● ESTRATTO DELLA PAGINA:

----------------

Un omaggio e un ricordo, aspettando il ritorno della sua essenza.
Il 18 maggio 2021, Franco Battiato, indimenticato Maestro e forbito cantastorie d’ogni cosa del mondo, abbandonava le scene dell’esistenza all’età di 76 anni, lasciando dietro sé un patrimonio di cultura in chiave poetica ed euritmica che continua a ispirare il cammino e la memoria soprattutto della gente di una certa età. Oggi i “Baby Boomer” come me.
La prima volta che andai a un concerto di Franco Battiato erano i primi anni 70. Si teneva al teatro Nuovo di Torino e vi trascinai un amico di chitarra che era all’oscuro sia della tipologia musicale che dell’artista. Il teatro contava appena 60 spettatori, ma il concerto non ci lasciò delusi, anzi.

----------------

● CONTENUTO DEL DATASET:
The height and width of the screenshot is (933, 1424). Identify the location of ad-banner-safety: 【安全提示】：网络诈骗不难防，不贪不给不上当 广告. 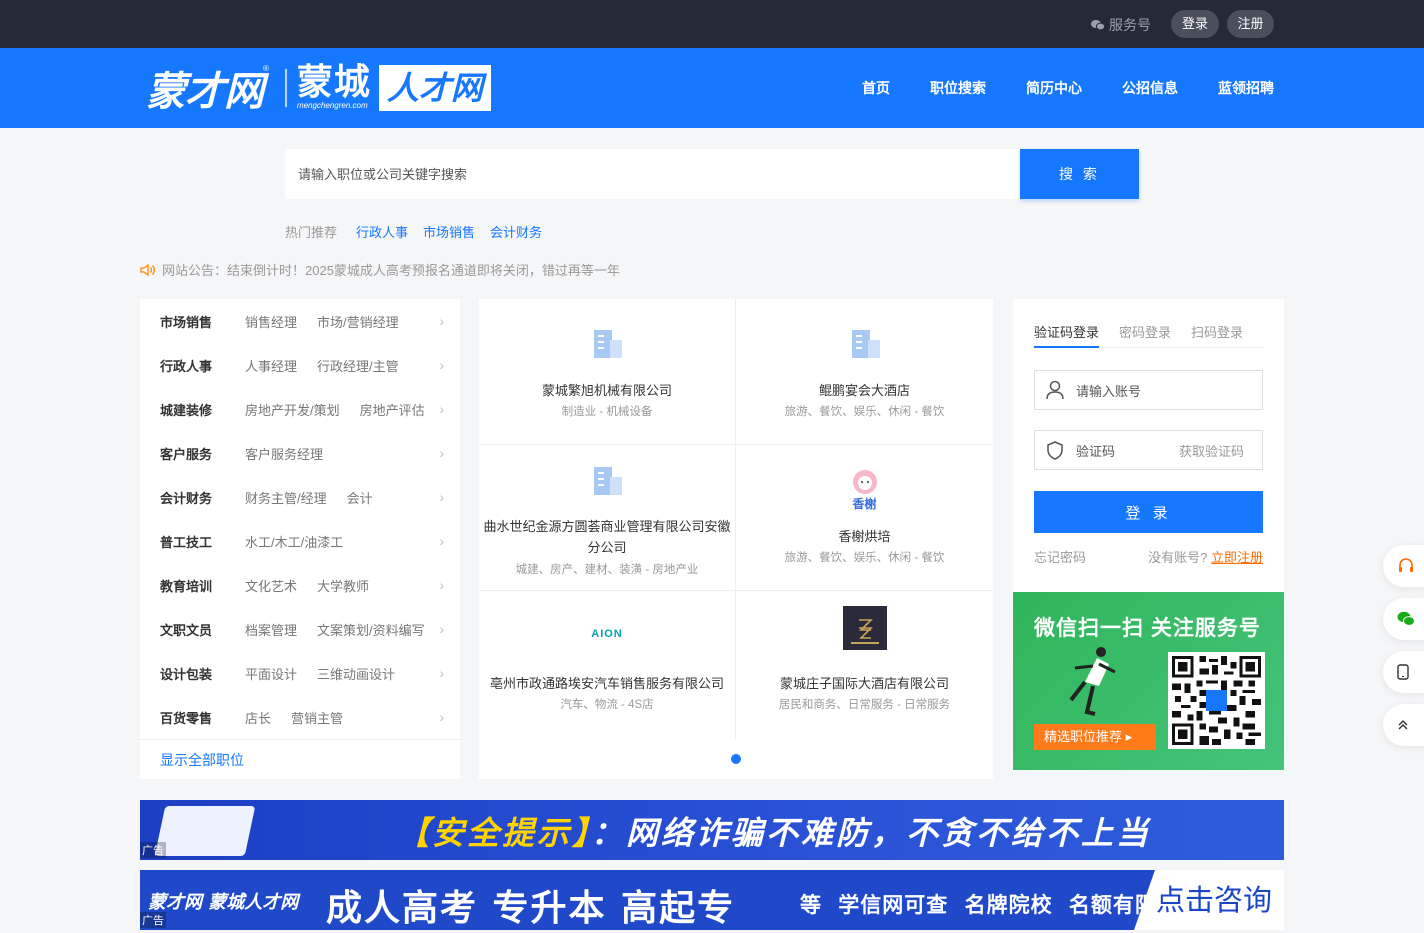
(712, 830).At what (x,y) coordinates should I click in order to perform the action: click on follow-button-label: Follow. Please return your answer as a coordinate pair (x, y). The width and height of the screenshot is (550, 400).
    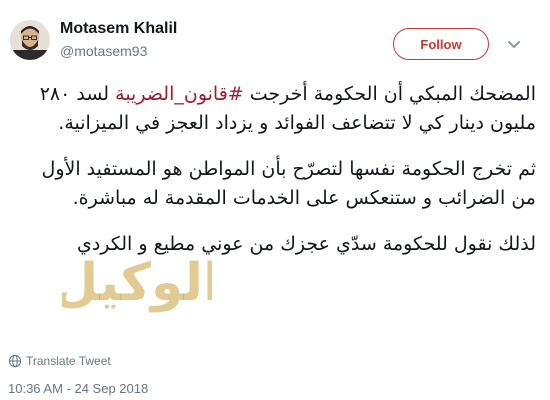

----------------

● RICHIESTA DI LAVORO:
Riporta senza modifiche il passo del testo su Franco Battiato che comincia con "Un omaggio e" e finisce con "lasciò delusi, anzi.".

● RISPOSTA QUI SOTTO:
Un omaggio e un ricordo, aspettando il ritorno della sua essenza.
Il 18 maggio 2021, Franco Battiato, indimenticato Maestro e forbito cantastorie d’ogni cosa del mondo, abbandonava le scene dell’esistenza all’età di 76 anni, lasciando dietro sé un patrimonio di cultura in chiave poetica ed euritmica che continua a ispirare il cammino e la memoria soprattutto della gente di una certa età. Oggi i “Baby Boomer” come me.
La prima volta che andai a un concerto di Franco Battiato erano i primi anni 70. Si teneva al teatro Nuovo di Torino e vi trascinai un amico di chitarra che era all’oscuro sia della tipologia musicale che dell’artista. Il teatro contava appena 60 spettatori, ma il concerto non ci lasciò delusi, anzi.